Samsung’s April 2026 security patch is now rolling out, starting with the Galaxy S26 lineup. The update doesn’t arrive with the expected One UI 8.5 release, which may drop later this month on the Galaxy S25, but it still brings critical fixes worth paying attention to.
This month’s bulletin covers 33 CVE vulnerabilities affecting Android systems broadly. Fourteen are marked critical, 18 high-level, and one moderate. Among the most serious are CVE-2026-0039 through CVE-2026-0044, all flagged at the highest severity tier. Samsung also addressed four high-level semiconductor-specific vulnerabilities and disclosed 10 SVE issues tied directly to Galaxy devices. Most of these span Android 14, 15, and 16, though SVE-2025-1863 only touches Android 15.
Not every vulnerability listed applies to Samsung hardware. Eleven CVEs don’t affect Galaxy devices at all, and six were already patched in earlier updates. Samsung withholds details on some SVEs for security reasons, which is standard practice but leaves users guessing about real-world risk.

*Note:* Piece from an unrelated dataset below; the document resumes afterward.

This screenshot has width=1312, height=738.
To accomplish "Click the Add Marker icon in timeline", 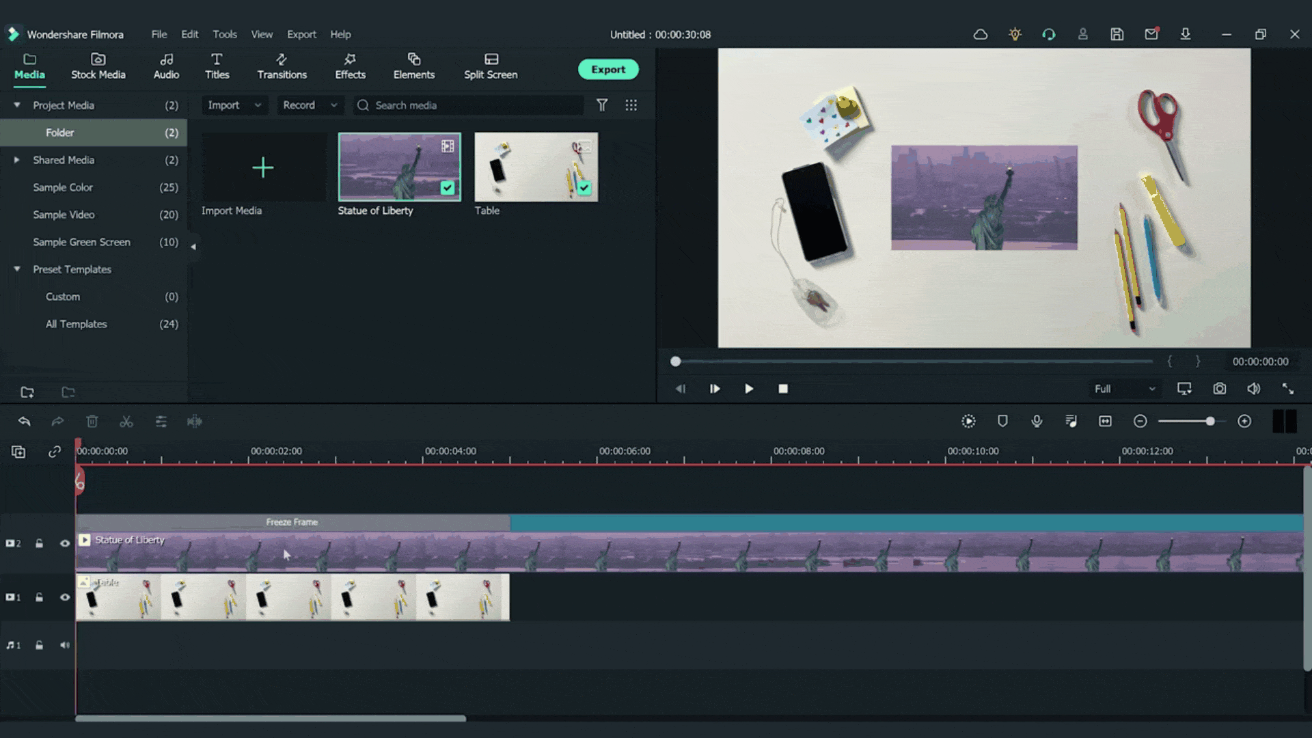I will click(x=1002, y=421).
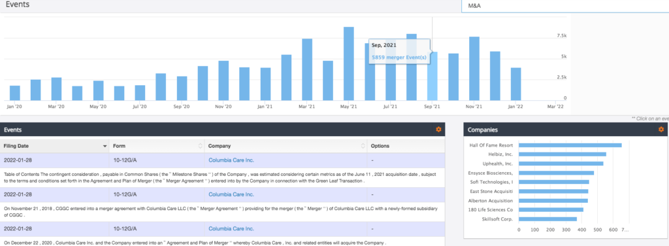Click the M&A search input field
The image size is (669, 246).
click(565, 6)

The update is hitting devices on monthly support schedules first. That includes the entire Galaxy S26, S25, S24, S23, and S22 families, plus the foldable Z series from Fold4 and Flip4 forward. Mid-range A-series models like the A57, A56, A55, A54, and A53 are also covered, along with rugged Xcover phones and the Tab Active5 Pro.
Devices on quarterly schedules, especially those still sitting on January 2026 patches, should see the update soon. Tablets and smartwatches typically lag by a few months since their last patches arrived in February or March.
Rollout is gradual and prioritizes flagship and newer mid-range models before trickling down. To check manually, navigate to Settings, then Software update, and select either Download and install on One UI 8.0 or Check for updates on One UI 8.5.
The patch itself isn’t groundbreaking, but it closes real gaps. If your device is eligible, don’t skip it.